I Shall Wear Midnight
Terry Pratchett (author)
Doubleday, Random House, UK: September 2010
ISBN: 9780385611077
Genres: adventure, fantasy
Issues: differences, friendship, identity, tolerance
Tiffany Aching, 16, is a witch - the kind that wears a pointy hat and rides a broom (as low to the ground as she can manage, not being too fond of heights). Contrary to popular myth, however, being a witch has a great deal more to do with nursing the ill and arthritic, sorting out fights and making sure that all is running as it should in her part of the world. A good witch, in fact, uses magic as little as possible. Which is all very well, in theory. But something, somewhere - something nasty and dark and malicious - is stirring up all the old fears that lead to witch burnings and irrational attacks on harmless old ladies. Can Tiffany stop the persecution before it kills her? Will her friends, her community, her family, even, remember who she really is, rather than the evil stories being spread? And can she stop the Mac Feegles from complicating things beyond belief?

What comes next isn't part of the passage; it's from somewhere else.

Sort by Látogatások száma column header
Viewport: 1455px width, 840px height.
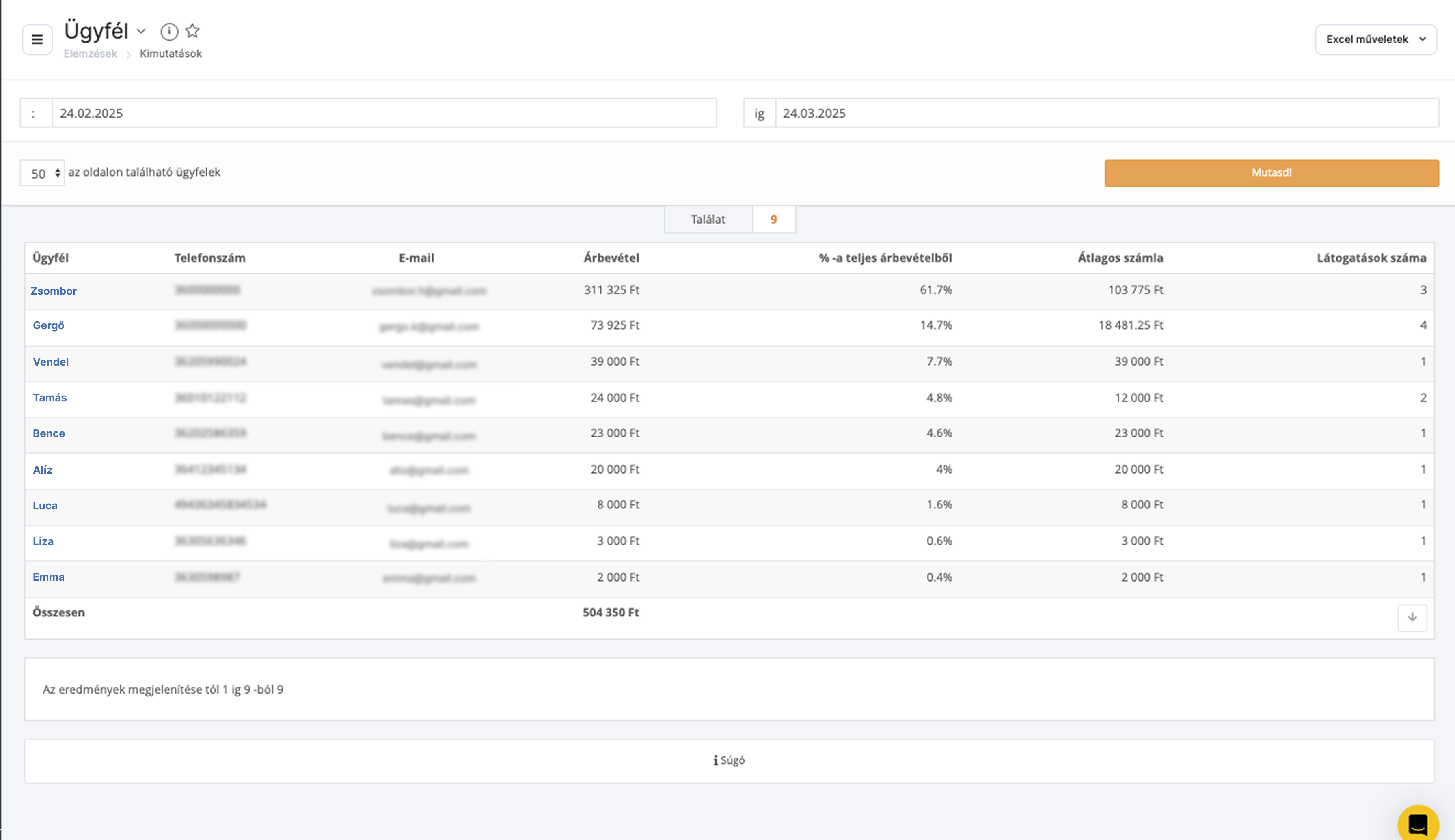point(1371,258)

Terry Pratchett's capacity to take the reader on a madcap ride through a wilderness of narrative has given him a huge fan base. I Shall Wear Midnight is one of his best, combining as it does an astute understanding of human nature and all its foibles and a range of characters that adds an occasionally thought-provoking depth to the story. Pratchett's love of language (wit and wordplay of all varieties, interesting vocabulary and a great ear for dialogue) will charm the more sophisticated reader, making this a story that both dances in the imagination and begs to be read aloud.
The 38th in Pratchett's Discworld series, this is one of Pratchett's most entertaining and appealing novels. An apparently simple story about an inexperienced witch who finds herself confronted with an ancient evil, I Shall Wear Midnight is much more and is therefore a story that bears revisiting.